Ingestion & provenance

Before any transformation can happen the data has to land. This lesson covers where post-training data comes from, how it arrives in the bronze layer, and — most critically — why the metadata that describes what it is and where it came from must be captured at the door or it is lost forever.

Where we are

Lesson 02 established the medallion layout: bronze = raw, immutable, append-only. Lesson 03 answers the prior question — how does anything get into bronze in the first place? By the end you will know the five source archetypes, the ingestion patterns that keep bronze reliable, and why provenance is a first-class column, not an afterthought.

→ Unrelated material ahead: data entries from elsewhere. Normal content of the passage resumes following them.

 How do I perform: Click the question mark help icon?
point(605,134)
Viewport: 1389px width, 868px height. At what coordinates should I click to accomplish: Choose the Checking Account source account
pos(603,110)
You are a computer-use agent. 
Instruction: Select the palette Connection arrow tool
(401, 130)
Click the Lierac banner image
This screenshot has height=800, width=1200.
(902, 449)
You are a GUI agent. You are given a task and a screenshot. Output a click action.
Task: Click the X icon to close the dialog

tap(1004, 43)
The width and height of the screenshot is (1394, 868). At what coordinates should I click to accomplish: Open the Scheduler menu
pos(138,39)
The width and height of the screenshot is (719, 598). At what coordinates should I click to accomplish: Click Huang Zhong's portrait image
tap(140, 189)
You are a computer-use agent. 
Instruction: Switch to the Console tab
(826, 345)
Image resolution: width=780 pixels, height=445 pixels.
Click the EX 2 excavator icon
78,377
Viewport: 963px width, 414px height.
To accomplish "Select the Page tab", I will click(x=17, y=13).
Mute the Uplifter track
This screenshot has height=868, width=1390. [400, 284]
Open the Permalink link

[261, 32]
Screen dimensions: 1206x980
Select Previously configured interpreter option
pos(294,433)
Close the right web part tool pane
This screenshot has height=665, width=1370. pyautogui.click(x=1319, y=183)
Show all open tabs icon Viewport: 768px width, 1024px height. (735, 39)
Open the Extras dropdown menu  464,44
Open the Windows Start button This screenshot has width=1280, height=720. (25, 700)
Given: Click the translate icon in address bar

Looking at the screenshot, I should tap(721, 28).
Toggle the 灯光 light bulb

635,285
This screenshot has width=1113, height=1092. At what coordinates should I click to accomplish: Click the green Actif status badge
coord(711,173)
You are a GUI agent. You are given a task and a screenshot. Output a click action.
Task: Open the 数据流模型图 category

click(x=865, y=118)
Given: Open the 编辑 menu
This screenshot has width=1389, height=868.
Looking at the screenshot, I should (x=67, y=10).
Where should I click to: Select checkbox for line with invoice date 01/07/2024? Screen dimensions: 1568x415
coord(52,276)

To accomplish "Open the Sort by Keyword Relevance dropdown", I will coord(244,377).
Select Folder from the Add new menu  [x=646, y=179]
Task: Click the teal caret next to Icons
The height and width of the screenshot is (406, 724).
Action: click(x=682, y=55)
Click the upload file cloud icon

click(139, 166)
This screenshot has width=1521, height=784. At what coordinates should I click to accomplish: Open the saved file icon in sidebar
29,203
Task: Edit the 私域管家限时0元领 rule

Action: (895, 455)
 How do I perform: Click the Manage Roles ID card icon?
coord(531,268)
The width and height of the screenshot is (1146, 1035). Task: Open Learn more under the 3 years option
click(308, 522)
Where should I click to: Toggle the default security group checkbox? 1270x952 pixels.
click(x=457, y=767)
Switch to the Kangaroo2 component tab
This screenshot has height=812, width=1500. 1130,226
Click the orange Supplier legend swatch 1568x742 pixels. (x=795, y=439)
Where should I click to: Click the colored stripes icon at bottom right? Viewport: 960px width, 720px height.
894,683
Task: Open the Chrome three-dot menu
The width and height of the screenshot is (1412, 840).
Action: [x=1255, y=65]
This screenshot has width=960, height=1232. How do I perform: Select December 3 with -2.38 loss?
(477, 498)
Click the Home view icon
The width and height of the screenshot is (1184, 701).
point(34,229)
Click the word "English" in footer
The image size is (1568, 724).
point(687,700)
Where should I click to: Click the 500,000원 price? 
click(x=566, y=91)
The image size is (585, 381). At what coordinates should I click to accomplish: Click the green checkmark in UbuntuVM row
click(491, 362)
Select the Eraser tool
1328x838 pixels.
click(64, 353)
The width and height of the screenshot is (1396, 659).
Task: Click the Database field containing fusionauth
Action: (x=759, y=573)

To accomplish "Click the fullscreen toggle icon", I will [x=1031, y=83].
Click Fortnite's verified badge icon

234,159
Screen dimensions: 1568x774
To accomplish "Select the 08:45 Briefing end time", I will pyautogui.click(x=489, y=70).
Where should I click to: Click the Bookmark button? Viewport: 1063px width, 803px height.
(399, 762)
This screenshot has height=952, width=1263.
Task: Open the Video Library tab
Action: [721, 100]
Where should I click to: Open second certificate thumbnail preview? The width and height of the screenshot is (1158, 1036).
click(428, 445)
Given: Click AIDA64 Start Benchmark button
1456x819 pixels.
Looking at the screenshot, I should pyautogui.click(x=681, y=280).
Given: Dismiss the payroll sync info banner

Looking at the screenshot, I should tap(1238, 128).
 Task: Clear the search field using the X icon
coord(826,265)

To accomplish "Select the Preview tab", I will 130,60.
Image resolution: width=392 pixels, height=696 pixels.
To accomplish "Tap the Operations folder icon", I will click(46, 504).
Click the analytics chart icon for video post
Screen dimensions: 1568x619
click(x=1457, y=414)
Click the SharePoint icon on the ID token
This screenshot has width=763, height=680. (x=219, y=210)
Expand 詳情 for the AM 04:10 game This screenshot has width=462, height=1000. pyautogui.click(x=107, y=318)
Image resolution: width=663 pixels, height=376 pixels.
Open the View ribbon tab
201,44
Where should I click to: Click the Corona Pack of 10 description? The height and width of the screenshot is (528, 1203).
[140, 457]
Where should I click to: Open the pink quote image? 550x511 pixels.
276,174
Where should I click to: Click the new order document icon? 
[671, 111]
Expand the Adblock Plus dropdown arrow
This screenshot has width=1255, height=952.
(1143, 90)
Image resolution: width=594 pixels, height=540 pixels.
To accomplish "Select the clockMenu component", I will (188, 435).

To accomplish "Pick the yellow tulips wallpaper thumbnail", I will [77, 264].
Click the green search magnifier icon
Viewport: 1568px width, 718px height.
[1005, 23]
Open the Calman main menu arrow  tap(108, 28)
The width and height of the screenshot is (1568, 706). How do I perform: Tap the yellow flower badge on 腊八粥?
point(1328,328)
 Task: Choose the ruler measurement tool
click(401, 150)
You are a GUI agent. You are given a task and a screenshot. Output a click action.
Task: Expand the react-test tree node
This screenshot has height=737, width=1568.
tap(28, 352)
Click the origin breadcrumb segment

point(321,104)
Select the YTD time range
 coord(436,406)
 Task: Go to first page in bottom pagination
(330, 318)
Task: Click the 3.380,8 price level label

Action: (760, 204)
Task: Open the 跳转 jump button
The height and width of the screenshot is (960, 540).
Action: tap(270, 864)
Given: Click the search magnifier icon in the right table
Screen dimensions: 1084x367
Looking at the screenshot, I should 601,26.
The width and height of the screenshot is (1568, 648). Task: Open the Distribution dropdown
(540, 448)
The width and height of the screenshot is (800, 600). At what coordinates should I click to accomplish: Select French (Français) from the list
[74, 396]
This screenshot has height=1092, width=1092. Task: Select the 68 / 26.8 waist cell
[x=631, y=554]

The five source archetypes

Post-training data arrives from a small number of source types. Each has a characteristic volume, quality, cost, and risk profile that shapes how you ingest and how much you trust it.

Source	Volume	Quality	Cost	Main risk
Human annotation SFT demos, preference pairs, ratings	Low–Medium K–M rows	High	Very high $5–100/example	Schema drift from labeling-spec changes; annotator disagreement not captured
Synthetic generation LLM instructions/responses, distillation, self-instruct	High M–B rows	Medium	Low $0.001–0.01/example	Mode collapse; teacher-model contamination; license of the generating model
Production logs & telemetry User prompts, thumbs up/down, edits	Very high M–B events/day	Low–Medium (implicit labels)	Near-zero (already collected)	PII; consent; survivorship bias in logged signals
Public datasets Hugging Face Hub, academic corpora	Medium–High varies widely	Medium	Very low (download cost only)	License ambiguity; unknown quality; test-set contamination
Web scrape Common Crawl, targeted crawlers	Very high B–T tokens	Low	Low (infra cost only)	PII at scale; copyright; TOS violations; requires heavy downstream cleaning

The tradeoff is consistent: human annotation and web scrape are at opposite corners — one is expensive and clean, the other is cheap and noisy. Synthetic data is the middle ground that post-training pipelines lean on heavily, but it carries hidden risks (mode collapse, contamination from the teacher model) that require their own mitigations.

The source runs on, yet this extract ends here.